Schreibe bitte den Text zum Unfall an der versetzten Kreuzung nach seinem letzten Satz weiter.
+++ Zitierter Text
Im vorliegenden Fall handelt es sich zwar nicht um eine völlig regelmäßige Kreuzung. Die Straße "..." mündet nicht direkt gegenüber dem Straßenstück der Straße "...", aus der der Kläger kam, auf die Kreuzung ein, sondern versetzt um die Breite des Hauses, in das der Kläger hineingefahren ist. Auch die (aus Sicht des Klägers) von links kommende Straße "..." mündet in einer leichten Rechtsbiegung auf den Kreuzungsbereich ein und ist durch ein vorspringendes Haus aus Richtung des Klägers schwer einzusehen (vgl. das Bild 1 im Gutachten des Sachverständigen Pickart). Eine Verkehrsführung durch Verkehrszeichen besteht nicht. Zwar dürfte ohne ein Abbremsen der Kreuzungsbereich nicht gefahrlos zu passieren sein. Jedenfalls in der Fahrtrichtung des Klägers, der lediglich rechts abbiegen wollte und daher andern Verkehrsteilnehmern gegenüber nicht wartepflichtig war, ergeben sich aber aus der eigentümlichen Anlage der Kreuzung keine besonderen Gefahren, die nicht ohne weiteres erkennbar und bei entsprechend vorsichtigem Fahrverhalten zu beherrschen waren. Es ist nicht ersichtlich, daß die Aufmerksamkeit des Klägers auch unter Berücksichtigung der winterlichen Straßenverhältnisse durch Rücksichtnahme auf eventuell von links kommende, die Vorfahrt des Klägers nicht achtende Fahrzeuge überfordert worden wäre.
++++++
+++ Bereitgestelltes Material
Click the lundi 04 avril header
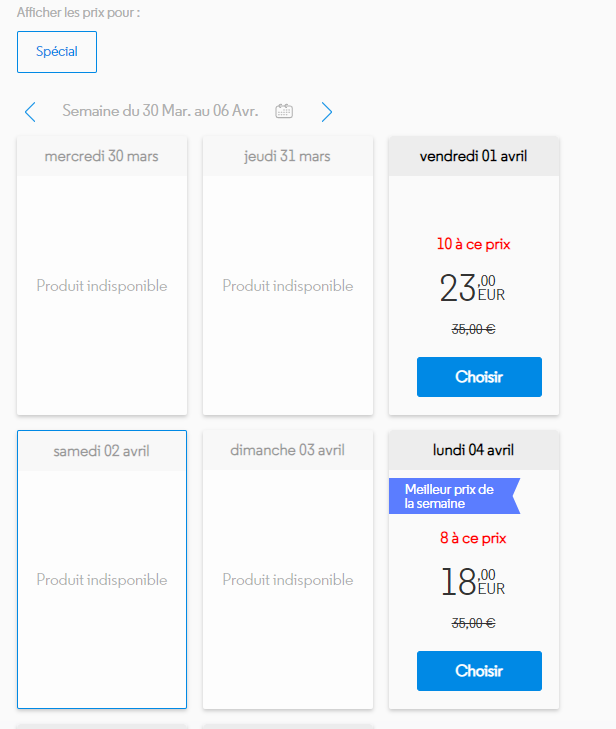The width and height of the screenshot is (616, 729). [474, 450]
++++++
+++ Bereitgestelltes Material
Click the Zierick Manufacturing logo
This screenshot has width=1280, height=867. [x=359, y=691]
++++++
• **Ergebnis unten**:
2.
Zumindest für den Zeitpunkt des Unfalls ist auch nicht von einer solchen Verkehrsdichte auszugehen, daß - wenn nicht der gesamte Verkehr zum Erliegen kommen sollte - keine Möglichkeit blieb, so langsam und vorsichtig zu fahren, wie es die Anlage der Straßen und das winterliche Wetter erforderlich machten.
3.
Der Kläger behauptet, auf die vorhandene Schneedecke habe es in den Vortagen geregnet, anschließend habe es gefroren, so daß die Straße mit einer dicken und spiegelglatten Eisschicht bedeckt gewesen sei. Er will sich auf die Glätte eingestellt haben und die Straße "..." mit äußerster Vorsicht befahren sein. Daß die Straße an der Unfallstelle mit einer spiegelglatten Eisschicht belegt gewesen sei, soll nach dem Vorbringen des Klägers zweiter Instanz nicht deutlich zu erkennen gewesen sein (Bl. 79 a d.A.).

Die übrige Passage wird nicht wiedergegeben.